Canadian oil company PetroTal says it has shut down work at its Bretana Oil Field in northeastern Peru following Sunday’s deadly clashes that took the lives of three Indigenous protesters and injured about a dozen people.
In a communique released Monday, the Calgary-based company said it had asked Peru’s National Police to beef up security at the facility in Peru’s Amazon region after protesters seeking greater government pandemic assistance took over another oil installation in the neighbouring region of Sarameriza.
The police dispatched about 40 officers to protect the Bretana site and “discourage any violence from the protesters,” the company said.
In the early hours of Sunday, Aug. 9, a group of Indigenous protesters clashed with police stationed to protect PetroTal’s installations, the company said.
Footage from security cameras obtained by Peru’s Canal N television news network shows dozens of protesters wielding what appears to be long sticks or spears clashing with police who respond by opening fire on the protesters.
“As a result, and during the ensuing struggle, about a dozen injuries amongst the police and protesters were reported,” PetroTal said in a press release.
Three of the injured protesters later died from their injuries, it added.
“PetroTal is cooperating fully with the authorities as they conduct their review of this unfortunate incident,” the company said.
The Peruvian government has dispatched a high level commission headed by Minister of Culture Alejandro Neyra to investigate the incident, Canal N reported.
Indigenous rights group demands inquiry
Local Indigenous rights organization ORPIO (Organización Regional de los Pueblos Indígenas del Oriente) said it wants a full investigation into the shooting and demands that perpetrators be held accountable.
The rights organization said the Indigenous protesters did not have firearms and were carrying only ancestral arms for cultural and traditional use.
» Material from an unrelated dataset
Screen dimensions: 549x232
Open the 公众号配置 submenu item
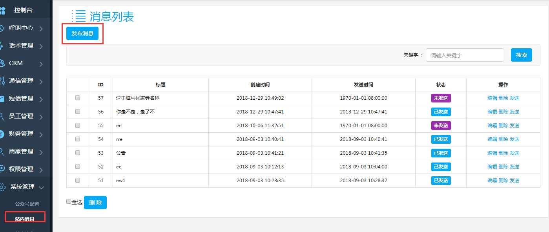click(27, 204)
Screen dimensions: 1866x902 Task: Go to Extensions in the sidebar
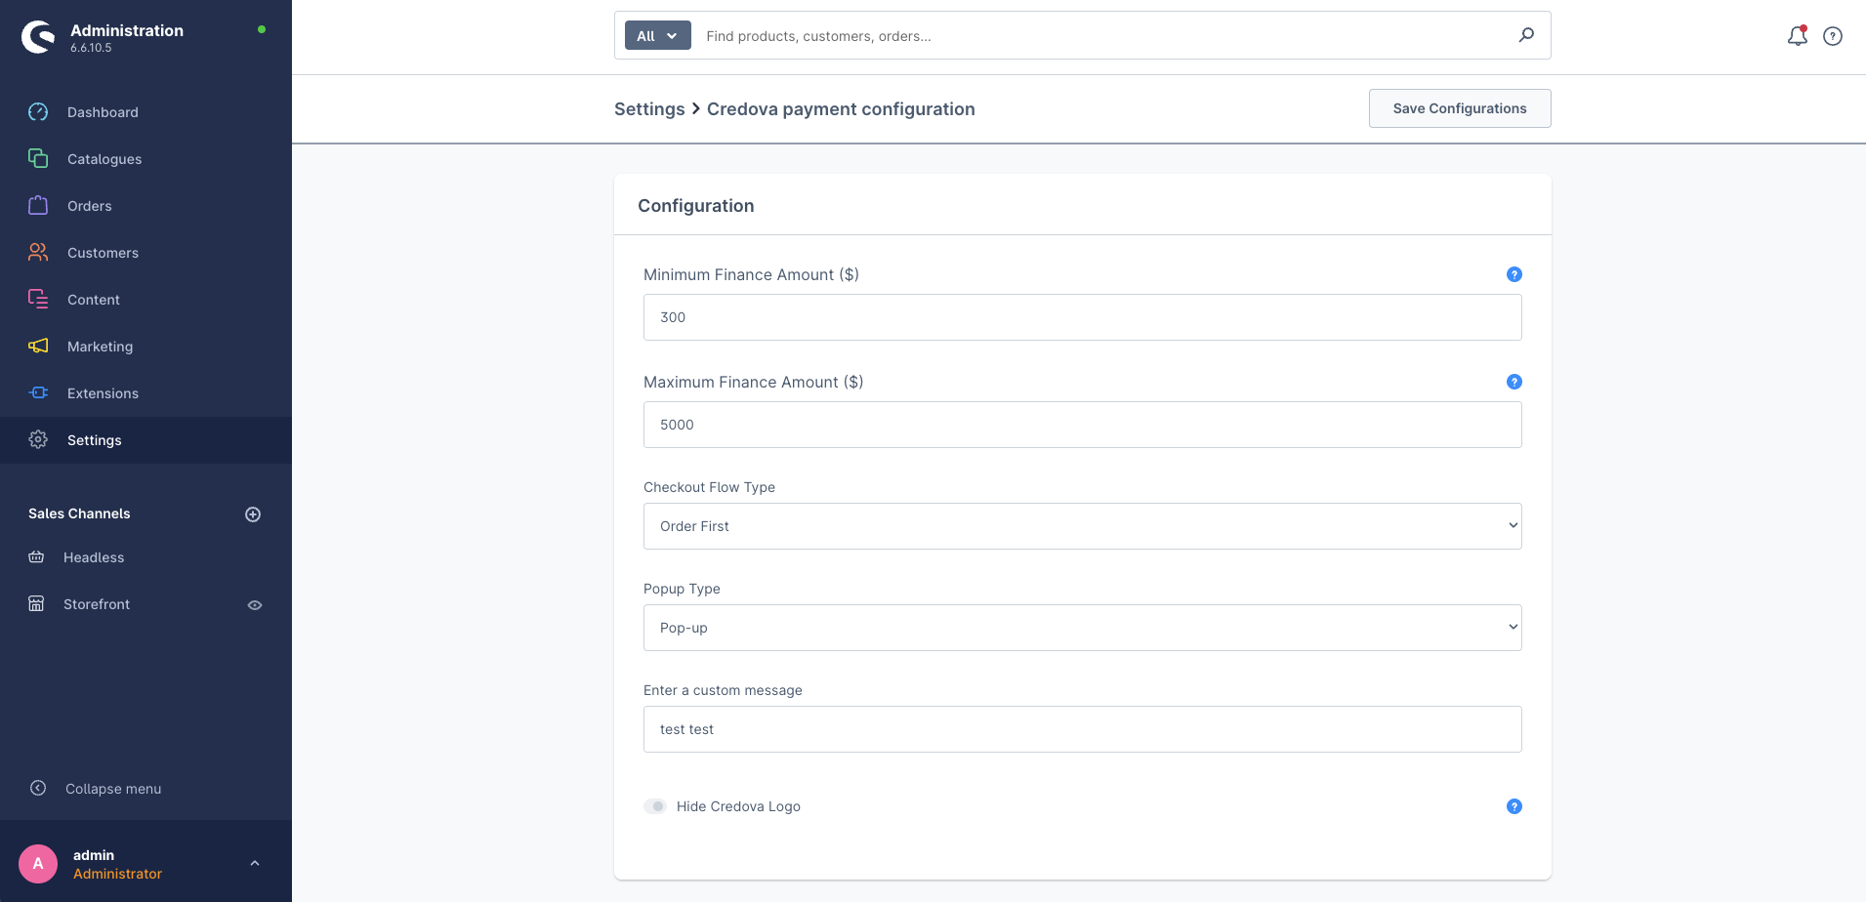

They were protesting against the lack of government and corporate aid in fighting the pandemic that has affected many of the Indigenous communities in the area, ORPIO said in a statement.
The clash happened just as UN High Commissioner for Human Rights Michelle Bachelet warned on Sunday that the COVID-19 pandemic poses a critical threat to Indigenous Peoples around the world.
More than 70,000 Indigenous people have been infected by COVID-19 in the Americas, including 23,000 members of 190 Indigenous Peoples in the Amazon basin, Bachelet said.
The pandemic has claimed the lives of over 1,000 people, including several elders with deep knowledge of ancestral traditions, she added.